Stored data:
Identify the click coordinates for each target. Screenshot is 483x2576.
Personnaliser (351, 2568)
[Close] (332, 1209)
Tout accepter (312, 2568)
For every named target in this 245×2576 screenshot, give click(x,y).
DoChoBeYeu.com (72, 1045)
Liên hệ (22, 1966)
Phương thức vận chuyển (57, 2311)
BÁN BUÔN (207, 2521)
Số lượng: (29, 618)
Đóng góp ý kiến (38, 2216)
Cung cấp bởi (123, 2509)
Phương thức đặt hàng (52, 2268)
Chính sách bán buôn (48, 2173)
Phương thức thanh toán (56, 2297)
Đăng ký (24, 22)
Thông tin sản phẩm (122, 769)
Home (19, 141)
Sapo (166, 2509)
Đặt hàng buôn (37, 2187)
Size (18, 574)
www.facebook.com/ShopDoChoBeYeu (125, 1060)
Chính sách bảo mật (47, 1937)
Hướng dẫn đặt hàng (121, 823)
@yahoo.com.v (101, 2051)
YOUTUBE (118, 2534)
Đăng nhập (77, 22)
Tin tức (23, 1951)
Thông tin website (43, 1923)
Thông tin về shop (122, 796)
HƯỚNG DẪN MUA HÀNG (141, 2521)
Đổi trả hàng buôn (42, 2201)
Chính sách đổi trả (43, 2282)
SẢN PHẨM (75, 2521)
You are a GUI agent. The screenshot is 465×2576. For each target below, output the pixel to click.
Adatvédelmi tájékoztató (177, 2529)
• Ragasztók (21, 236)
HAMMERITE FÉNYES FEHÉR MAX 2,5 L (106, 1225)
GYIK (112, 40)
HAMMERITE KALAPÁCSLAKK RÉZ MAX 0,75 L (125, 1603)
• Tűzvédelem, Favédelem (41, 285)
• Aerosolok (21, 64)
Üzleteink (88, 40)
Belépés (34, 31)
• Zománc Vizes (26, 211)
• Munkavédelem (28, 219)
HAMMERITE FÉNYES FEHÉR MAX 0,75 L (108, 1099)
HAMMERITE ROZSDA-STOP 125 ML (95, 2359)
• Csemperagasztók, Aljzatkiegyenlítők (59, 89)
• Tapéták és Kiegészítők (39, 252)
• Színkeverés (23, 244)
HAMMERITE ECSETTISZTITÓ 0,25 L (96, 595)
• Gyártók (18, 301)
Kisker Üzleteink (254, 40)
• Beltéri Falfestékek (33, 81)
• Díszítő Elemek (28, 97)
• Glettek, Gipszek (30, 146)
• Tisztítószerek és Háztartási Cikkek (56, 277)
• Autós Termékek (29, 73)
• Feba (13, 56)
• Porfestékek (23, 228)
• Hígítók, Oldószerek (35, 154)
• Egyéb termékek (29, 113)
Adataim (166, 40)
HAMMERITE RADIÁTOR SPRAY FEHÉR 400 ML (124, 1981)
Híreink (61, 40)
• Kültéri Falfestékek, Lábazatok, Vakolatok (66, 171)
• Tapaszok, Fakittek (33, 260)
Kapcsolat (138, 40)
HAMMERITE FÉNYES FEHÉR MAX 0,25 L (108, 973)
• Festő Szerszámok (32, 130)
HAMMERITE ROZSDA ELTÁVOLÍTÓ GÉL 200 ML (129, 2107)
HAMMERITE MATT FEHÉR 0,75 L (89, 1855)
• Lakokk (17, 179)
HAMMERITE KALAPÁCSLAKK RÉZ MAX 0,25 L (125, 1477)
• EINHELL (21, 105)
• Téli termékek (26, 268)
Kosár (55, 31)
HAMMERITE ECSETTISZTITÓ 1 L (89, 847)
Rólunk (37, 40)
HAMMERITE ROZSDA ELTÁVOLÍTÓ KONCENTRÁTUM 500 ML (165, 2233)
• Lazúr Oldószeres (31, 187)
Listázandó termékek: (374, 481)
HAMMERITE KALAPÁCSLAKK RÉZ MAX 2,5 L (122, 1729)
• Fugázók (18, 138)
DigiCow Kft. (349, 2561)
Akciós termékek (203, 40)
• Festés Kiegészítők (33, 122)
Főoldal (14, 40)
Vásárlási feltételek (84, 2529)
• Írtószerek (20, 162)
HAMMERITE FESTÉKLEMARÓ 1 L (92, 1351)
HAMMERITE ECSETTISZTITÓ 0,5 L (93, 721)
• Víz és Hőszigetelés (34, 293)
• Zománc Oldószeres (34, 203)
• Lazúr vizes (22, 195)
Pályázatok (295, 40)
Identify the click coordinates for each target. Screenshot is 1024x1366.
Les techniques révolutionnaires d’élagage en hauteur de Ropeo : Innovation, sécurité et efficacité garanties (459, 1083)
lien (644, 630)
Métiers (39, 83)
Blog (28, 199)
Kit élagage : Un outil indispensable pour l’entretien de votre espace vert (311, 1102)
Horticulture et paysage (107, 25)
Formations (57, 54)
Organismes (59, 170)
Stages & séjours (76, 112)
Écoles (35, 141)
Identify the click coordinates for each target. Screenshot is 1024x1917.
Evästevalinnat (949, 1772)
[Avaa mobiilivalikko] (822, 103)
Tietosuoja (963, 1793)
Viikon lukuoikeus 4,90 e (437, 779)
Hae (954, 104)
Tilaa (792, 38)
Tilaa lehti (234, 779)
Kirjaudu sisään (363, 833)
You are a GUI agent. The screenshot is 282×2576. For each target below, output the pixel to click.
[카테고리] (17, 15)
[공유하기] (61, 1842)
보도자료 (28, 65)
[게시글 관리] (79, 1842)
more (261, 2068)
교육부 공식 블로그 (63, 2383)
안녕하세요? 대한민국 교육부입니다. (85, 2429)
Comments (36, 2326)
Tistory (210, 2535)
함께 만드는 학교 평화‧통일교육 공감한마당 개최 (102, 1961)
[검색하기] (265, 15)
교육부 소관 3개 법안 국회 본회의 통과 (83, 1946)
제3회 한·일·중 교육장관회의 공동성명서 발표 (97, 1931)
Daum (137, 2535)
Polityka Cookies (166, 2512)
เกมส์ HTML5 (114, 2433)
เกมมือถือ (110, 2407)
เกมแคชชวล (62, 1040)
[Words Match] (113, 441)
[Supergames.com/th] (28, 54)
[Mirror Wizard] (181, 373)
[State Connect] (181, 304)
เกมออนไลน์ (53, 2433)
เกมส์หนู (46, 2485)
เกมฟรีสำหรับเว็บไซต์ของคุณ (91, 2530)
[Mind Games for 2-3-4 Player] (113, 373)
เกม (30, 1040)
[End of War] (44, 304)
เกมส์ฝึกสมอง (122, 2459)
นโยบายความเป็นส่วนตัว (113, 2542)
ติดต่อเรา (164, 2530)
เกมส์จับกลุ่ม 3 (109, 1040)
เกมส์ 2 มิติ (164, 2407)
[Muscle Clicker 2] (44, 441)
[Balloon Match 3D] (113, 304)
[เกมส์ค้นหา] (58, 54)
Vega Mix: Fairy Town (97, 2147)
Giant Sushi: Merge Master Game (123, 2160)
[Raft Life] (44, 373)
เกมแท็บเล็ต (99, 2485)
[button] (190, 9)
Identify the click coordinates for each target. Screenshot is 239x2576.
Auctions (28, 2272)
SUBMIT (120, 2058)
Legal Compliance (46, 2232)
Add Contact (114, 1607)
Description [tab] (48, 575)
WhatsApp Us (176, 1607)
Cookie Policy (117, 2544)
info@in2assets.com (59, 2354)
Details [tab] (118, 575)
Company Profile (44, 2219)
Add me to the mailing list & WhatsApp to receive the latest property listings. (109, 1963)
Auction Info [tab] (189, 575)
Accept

* **Task statement**: Return all lines in the data that include the word "เกมส".

* **Answer for this exercise**:
เกมส์ HTML5 (114, 2433)
เกมส์หนู (46, 2485)
เกมส์ฝึกสมอง (122, 2459)
เกมส์จับกลุ่ม 3 (109, 1040)
เกมส์ 2 มิติ (164, 2407)
[เกมส์ค้นหา] (58, 54)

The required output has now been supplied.